The blog Zero Hedge, writing in a vein that seems made for professional boxing or WWE pay-per-view event hype, describes the Hindenburg Omen as "Easily the most feared technical pattern in all of chartism (for the bullishly inclined). Those who know what it is, tend to have an atavistic reaction to its mere mention."
In case you hadn't heard, last week's action on the New York Stock Exchange registered a technical anomaly known as the Hindenburg Omen. Read: Just like the doomed German airship, the markets are fated to crash and burn. Still worse, the trading action almost sparked Hindenburg Omen conditions. It takes two Hindenburg Omen trading days within a 36 day window to trigger the end of life in the markets as we know it.
Writing on RealMoney.com, Rev Shark notes of the market voodoo that "the logic behind this ominous-sounding indicator is this: When there are internal inconsistencies in the market that are causing a simultaneously high level of new highs and new lows, a greater risk exists that the resulting confusion and uncertainty will cause market players to exit... When the herd is confused and moving in two different directions, internally that is going to cause some problems."
But first the facts. There was a correction in the markets last week, and the sell-off triggered the Hindenburg conditions. The Hindenburg Omen occurs when an unusually high number of companies in the New York Stock Exchange reach 52-week highs and lows at the same time. The proportion of NYSE stock highs and lows must both exceed 2.2% of the total listed on the exchange. The Hindenburg Omen last occurred in October 2008, according to UBS data.
Additionally, the Hindenburg Omen is only valid in a rising market -- as measured by the NYSE composite rolling average over the past 10 weeks; the number of stocks at a 52-week high must not be more than twice those stocks at a 52-week low, and the Hindenburg set of apocalyptic conditions must occur twice in a 36 day period.

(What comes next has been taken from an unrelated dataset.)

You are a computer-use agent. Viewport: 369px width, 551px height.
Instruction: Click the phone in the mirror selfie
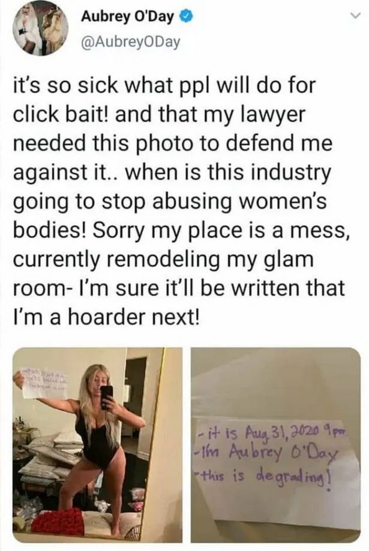107,397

And that's not all. The Hindenburg Omen perfect storm must also include a negative measure in the NYSE McClellan Oscillator, a measure of market momentum. If it sounds like the flux capacitor of Back to the Future, you just don't know how to trade the charts.
The Hindenberg Omen does have a decent track record. A UBS strategist told Bloomberg that the Hindenburg Omen signaled itself seven times in 2008, before the S&P posted its biggest annual drop since the Great Depression. A confirmed Hindenburg Omen has occurred prior to every major stock market crash since 1985, according to various market sources with their finger on the panic button.
Jason Goepfert at Sentimentrader.com told RealMoney's Rev Shark that the Hindenburg Omen does have a fairly good track record of predicting weakness, especially when there are a cluster of such Omen days in a short time frame. The average return of the S&P 500 three months after the Omen is triggered is a loss of 2.6%, and the market was positive only 29% of the time.